For people who previously managed diabetes with a standard insulin pump and sensor (but no automated loop), the jump can be dramatic. Adults who used the automated system more than 50% of the time saw their TIR increase by nearly 30 percentage points over 12 months compared to baseline. Those who used it over 90% of the time saw a 19% increase, likely because they already had better control to begin with.

Open-Source and DIY Systems

Not all artificial pancreas systems come from medical device companies. A dedicated community of people with type 1 diabetes has built open-source alternatives like AndroidAPS and OpenAPS. These use commercially available CGMs and insulin pumps but run custom algorithms on a smartphone or small computer. They emerged years before some commercial options received regulatory approval, driven by the frustration of waiting for industry to catch up.

A 26-week study directly compared one commercial system (Control-IQ) with the open-source AndroidAPS in adults with type 1 diabetes. Both achieved similar Time in Range results: about 86% for the commercial system and 84% for the open-source version, with no significant difference in average blood sugar or long-term glucose control (HbA1c). The commercial system did produce less time spent in hypoglycemia (dangerously low blood sugar). Interestingly, even though participants were mostly satisfied with the commercial system, those who had been using the open-source version didn’t plan to switch. The level of customization and control that open-source systems offer is a major draw for experienced users.

Impact on Daily Life and Stress

Managing type 1 diabetes is mentally exhausting. Every meal, every workout, every unexpected schedule change requires a calculation. One of the most meaningful benefits of an APS is how much of that burden it lifts.

A systematic review and meta-analysis found that adults using automated insulin delivery experienced a significant reduction in diabetes distress. Caregivers, particularly parents of young children with type 1 diabetes, saw an even larger benefit. Parents of younger children gained more relief than parents of teenagers, likely because small children have less predictable eating and activity patterns, making manual management especially stressful. The reduction wasn’t significant for children and teenagers themselves, possibly because the psychological burden of diabetes management falls more heavily on caregivers at younger ages.

If You Searched for Antiphospholipid Syndrome

APS also stands for antiphospholipid syndrome, an autoimmune disorder unrelated to diabetes technology. In this condition, the immune system produces antibodies that attack certain fats in cell membranes, increasing the risk of blood clots in arteries and veins. It’s also a significant cause of pregnancy complications, including recurrent miscarriage.

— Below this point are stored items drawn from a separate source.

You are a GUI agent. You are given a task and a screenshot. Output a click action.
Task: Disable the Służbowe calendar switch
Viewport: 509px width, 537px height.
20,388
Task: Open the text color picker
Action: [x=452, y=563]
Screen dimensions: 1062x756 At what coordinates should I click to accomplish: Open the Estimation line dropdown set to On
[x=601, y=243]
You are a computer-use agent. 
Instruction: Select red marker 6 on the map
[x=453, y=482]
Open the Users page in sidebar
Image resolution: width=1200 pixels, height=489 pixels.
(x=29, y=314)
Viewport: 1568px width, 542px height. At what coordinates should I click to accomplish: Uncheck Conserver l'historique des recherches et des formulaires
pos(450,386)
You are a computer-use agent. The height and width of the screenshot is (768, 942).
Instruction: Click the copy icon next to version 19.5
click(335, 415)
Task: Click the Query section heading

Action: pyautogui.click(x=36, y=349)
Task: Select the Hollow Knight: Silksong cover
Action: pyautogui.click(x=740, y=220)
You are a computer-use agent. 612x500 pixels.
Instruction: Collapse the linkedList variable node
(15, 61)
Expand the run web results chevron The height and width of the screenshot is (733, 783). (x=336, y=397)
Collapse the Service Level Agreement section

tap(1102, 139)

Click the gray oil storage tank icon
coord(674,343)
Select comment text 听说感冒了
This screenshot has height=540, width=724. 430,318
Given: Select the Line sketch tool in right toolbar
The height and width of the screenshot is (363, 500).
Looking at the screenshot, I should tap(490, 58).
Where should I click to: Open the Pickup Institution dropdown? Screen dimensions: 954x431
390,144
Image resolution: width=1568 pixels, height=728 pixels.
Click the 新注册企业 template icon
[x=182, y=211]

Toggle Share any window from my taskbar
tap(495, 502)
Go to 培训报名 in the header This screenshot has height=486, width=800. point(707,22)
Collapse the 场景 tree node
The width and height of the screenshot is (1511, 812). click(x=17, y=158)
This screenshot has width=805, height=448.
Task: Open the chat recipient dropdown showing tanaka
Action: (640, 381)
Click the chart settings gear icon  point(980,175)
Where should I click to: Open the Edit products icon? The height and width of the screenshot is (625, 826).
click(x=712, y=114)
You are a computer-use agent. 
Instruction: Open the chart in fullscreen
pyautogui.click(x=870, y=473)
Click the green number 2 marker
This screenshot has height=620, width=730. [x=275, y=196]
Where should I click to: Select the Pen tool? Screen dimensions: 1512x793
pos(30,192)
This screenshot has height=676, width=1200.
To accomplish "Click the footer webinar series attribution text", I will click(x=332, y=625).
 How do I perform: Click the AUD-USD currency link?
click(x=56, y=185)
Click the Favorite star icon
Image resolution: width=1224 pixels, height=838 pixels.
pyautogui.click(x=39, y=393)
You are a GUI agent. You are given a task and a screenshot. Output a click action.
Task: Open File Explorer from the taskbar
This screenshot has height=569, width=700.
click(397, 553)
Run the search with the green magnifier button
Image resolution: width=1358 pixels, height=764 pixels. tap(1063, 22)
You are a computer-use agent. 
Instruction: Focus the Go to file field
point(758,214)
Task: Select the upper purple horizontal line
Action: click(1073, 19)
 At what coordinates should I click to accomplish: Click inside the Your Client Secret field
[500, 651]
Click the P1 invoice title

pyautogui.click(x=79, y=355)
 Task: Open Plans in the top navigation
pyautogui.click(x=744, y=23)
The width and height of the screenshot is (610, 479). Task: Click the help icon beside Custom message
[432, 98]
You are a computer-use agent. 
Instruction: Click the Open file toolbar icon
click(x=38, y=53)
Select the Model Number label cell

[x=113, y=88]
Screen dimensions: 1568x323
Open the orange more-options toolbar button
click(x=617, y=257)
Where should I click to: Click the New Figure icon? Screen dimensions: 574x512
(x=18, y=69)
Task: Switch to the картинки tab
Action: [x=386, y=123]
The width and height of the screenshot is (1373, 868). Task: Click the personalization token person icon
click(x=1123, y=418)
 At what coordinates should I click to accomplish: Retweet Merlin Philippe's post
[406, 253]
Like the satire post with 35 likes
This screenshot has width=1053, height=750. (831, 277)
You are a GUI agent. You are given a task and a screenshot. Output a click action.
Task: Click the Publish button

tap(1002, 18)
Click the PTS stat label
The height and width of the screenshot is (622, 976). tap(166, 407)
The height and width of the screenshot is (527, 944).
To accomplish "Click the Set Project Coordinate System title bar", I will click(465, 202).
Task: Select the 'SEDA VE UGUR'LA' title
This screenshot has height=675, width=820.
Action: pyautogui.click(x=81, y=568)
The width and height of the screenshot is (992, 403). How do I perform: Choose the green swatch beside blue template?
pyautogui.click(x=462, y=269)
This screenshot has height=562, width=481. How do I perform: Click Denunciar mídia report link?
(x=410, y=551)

Diagnosis requires both a clinical event (a confirmed blood clot or pregnancy loss) and positive blood tests for specific antibodies: anticardiolipin antibodies, anti-beta-2-glycoprotein-I antibodies, or lupus anticoagulant. Because these antibodies can appear temporarily during infections, the blood tests must come back positive on two separate occasions at least 12 weeks apart before a diagnosis is confirmed. Antiphospholipid syndrome can occur on its own or alongside other autoimmune conditions like lupus.